Last night, Travess Smalley’s exhibition “Rendered Aura” opened at Gloria Maria Gallery in Milan. I’m excited to announce that I wrote an essay entitled “Flashback” to accompany the show. You can read a small teaser below, full text and press release available here.
In 1964, Marshall McLuhan writes:
After three thousand years of explosion, by means of fragmentary and mechanical technologies, the Western world is imploding. During the mechanical ages we had extended our bodies in space. Today, after more than a century of electric technology, we have extended our central nervous system in a global embrace, abolishing both space and time as far as our planet is concerned.

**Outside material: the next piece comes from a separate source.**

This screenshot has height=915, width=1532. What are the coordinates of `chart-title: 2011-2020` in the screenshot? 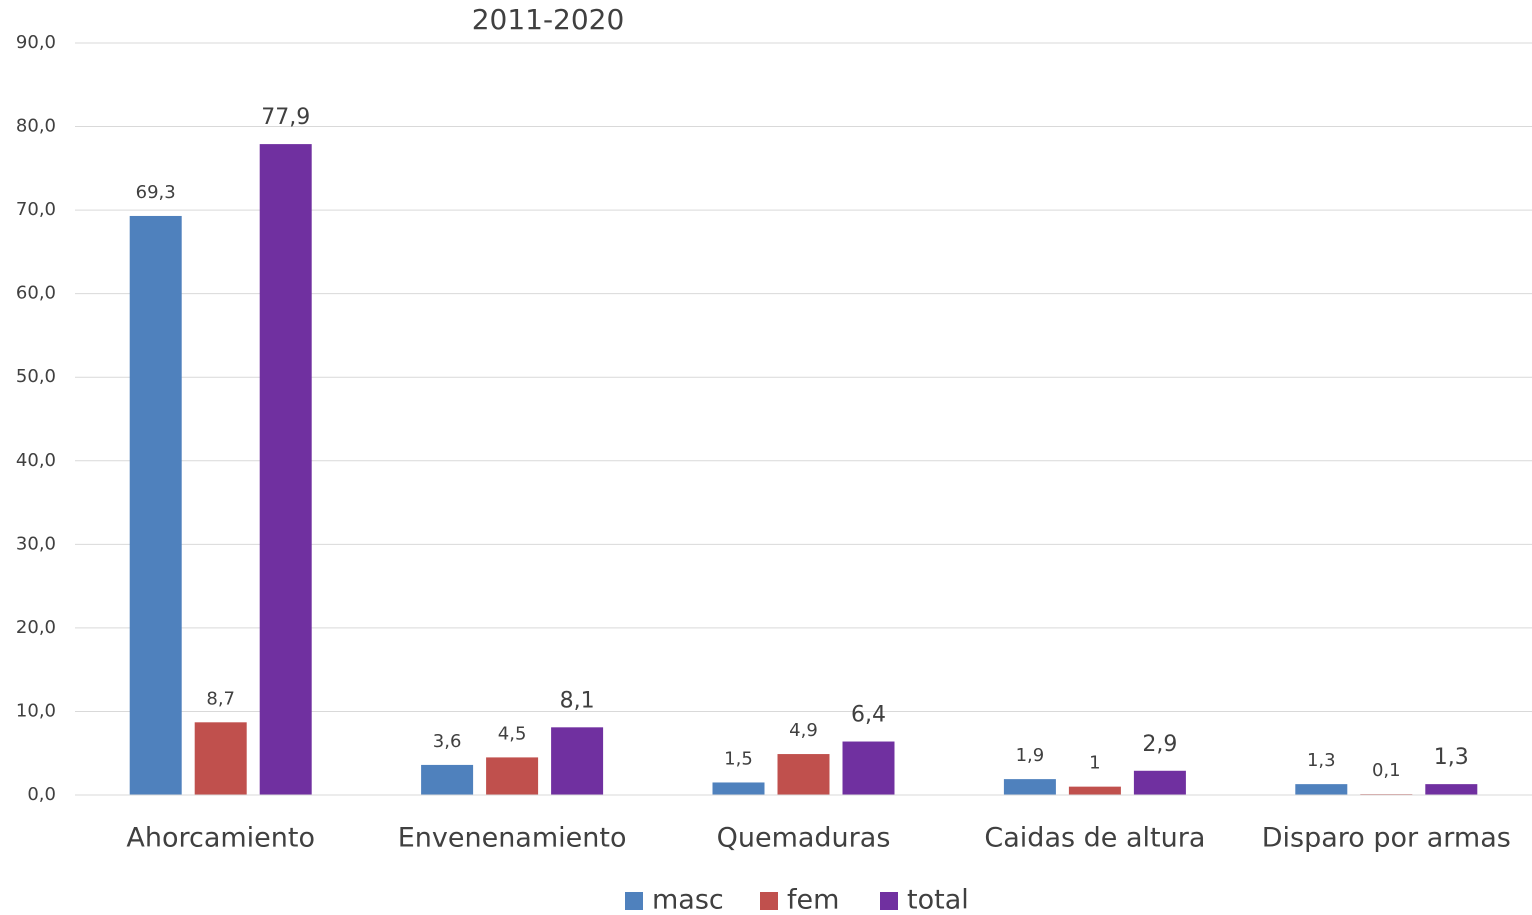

Rapidly, we approach the final phase of the extensions of man – the technological simulation of consciousness, when the creative process of knowing will be collectively and corporately extended to the whole of human society, much as we have already extended our sense and our nerves by the various media. Whether the extension of consciousness, so long sought by advertisers for specific products, will be “a good thing” is a question that admits of a wide solution. There is little possibility of answering such questions about the extensions of man without considering them all together. Any extension, whether of skin, hand, or foot, affects the whole psychic and social complex. (Understanding Media: The Extensions of Man, pgs. 3-4)
The possibilities of an expanded consciousness, ushered in from the promises of new technologies, the “electric age” and pharmaceuticals shook the historical moment in which McLuhan wrote the above, and it is responsible for producing the aesthetic, cultural sensibility and genre known as “psychedelia.” The circumstances McLuhan described in 1964 are still with us. And with it, psychedelia, which has resurfaced in varying forms over the past few decades, over and over again.
The commercial interest was there at the very start, already present in
McLuhan’s question of whether extended consciousness is “a good thing” or not. The use of psychedelia for profit is so ubiquitous and commonplace, that it’s easy to forget its original spark of revolutionary potential. Psychedelia emerges now as a stylistic motif, a mood enhancer, nostalgia. With its every resurgence, it’s imperative that we understand the surrounding conditions, as they detail how the mind is extended, and towards what end.